# 100 gal nat gas heater tied to rooftop cooling unit



## Nathan901 (Feb 11, 2012)

So I was trying to make sense of a system in a commercial building. Im thinking how it is configured at the heater is incorrect, and was wondering if anyone here might be able to make sense of my rambling.

What I have is a 270,000 btu 100 gal nat gas heater.

Stubbed out of the wall there is a total of 5 pipes.
Four 1 1/2 pipes and one 1 inch pipe for the recirc.

The other two pipes that aren't hot or cold go up and out through the roof in 1 1/2 inch copper to a big cooling system that is inside an aluminum box about the size of a mobile home. Inside there, they tie into a little tank in the corner.

The tank has two 3/4 inch side inlets that the water lines tie into, and two larger copper pipes on top that connect into the other piping. The weird thing is the two larger pipes that come out of the top of the heater(also 1 1/2 inch copper) are labeled "to heater" and "from heater". That's the first thing that threw me off. They appeared like they possibly might not have been factory lables though.

So I assume the tank would just the heat of the cooling system to help heat the water? Nowhere on that stretch of pipe from the heater to the cooling area on the roof was there a pump for those lines.
Its also a pretty far run to the roof, id say about 100 feet there and 100 feet back.




My question is..... What is the proper way to incorporate it into the heater piping?

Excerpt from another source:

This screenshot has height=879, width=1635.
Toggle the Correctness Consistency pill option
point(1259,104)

I was told to tie it together with the recirc and a balancing valve? And connect the line that feeds the tank on the roof into the cold? 

Did any of that make sense?


----------



## rjbphd (Feb 5, 2010)

Nathan901 said:


> So I was trying to make sense of a system in a commercial building. Im thinking how it is configured at the heater is incorrect, and was wondering if anyone here might be able to make sense of my rambling.
> 
> What I have is a 270,000 btu 100 gal nat gas heater.
> 
> ...


To/From heater are usually for connection on space heater coil...


----------



## Burner tech (Oct 24, 2013)

Im having a hard time picturing this exactly (sorry im a very visual person) but, if you have a loop off your heater, you need something to move that water. So yes you need a pump. 

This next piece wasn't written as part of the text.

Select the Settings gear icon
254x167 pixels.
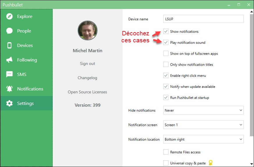10,104
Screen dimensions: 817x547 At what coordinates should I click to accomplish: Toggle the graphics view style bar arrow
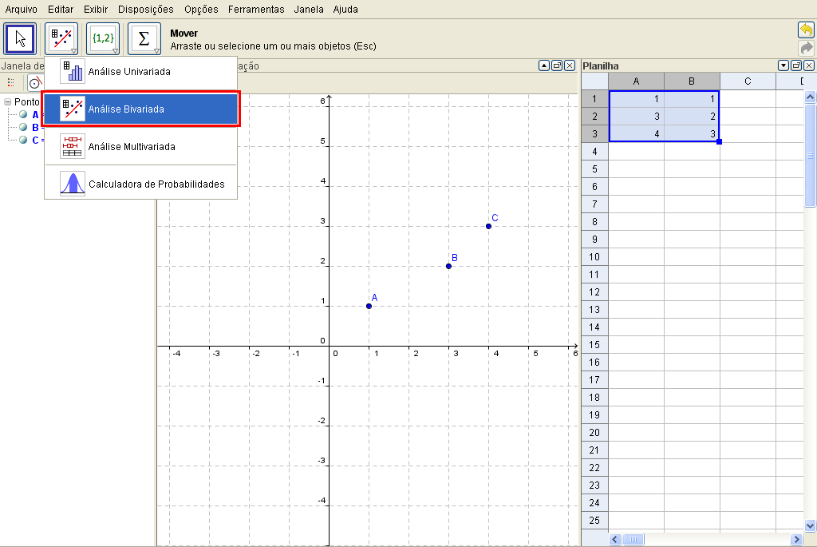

Either they are trying to move water from the heater to this tank(most likely has a heat exchanger in it) to pull heat from the system, or to give heat. Regardless with out being able to move the water how are you continuing to transfer heat.


----------



## Nathan901 (Feb 11, 2012)

Yea I'm almost positive that a pump is missing from the system. I know it's not crucial to the cooling system as there are three other rooftop system setups without connections to a heater. 


How much energy could this setup possibly save? Natural gas is cheap, and it's a Wally World so how much hot water would you even think they use? 


The only way that this system could make sense to me is if the tank on the roof would feed the heater warm water.

The whole thing just doesn't compute with me unless the tank had 1 1/2 ports. I'll have to take some pictures


----------



## Fred Meebley (Jan 26, 2013)

the heat from a large refrigeration unit being reclaimed with a water cooled condenser is free heat that would just be exhausted into the atmosphere and is a significant amount. It is also critical for that refrigeration unit. At the Walmart that I service, the circ. pump and piping is my responsibility, but the tank is only serviced by the refrigeration company. If you are dealing with a shortage of hot water, find the circ. pump and check the coupling between the motor and pump. My Walmart has the pump mounted in the refrigeration rack house. There should also be a massive set of drawings somewhere in the back of the store that you can reference. Good luck, and I wouldn't recommend replumbing anything without talking to their refrigeration contractor.


----------



## Nathan901 (Feb 11, 2012)

Thanks for the input. But the job has been completed. 
We piped it all back in just to find out there was actually a automatic valve on the roof that controlled when it would allow water to flow through the cooling unit and it was not functional. We told them about the issue and said they were about to do a complete overhaul on the cooling system so we isolated it until that happens.


----------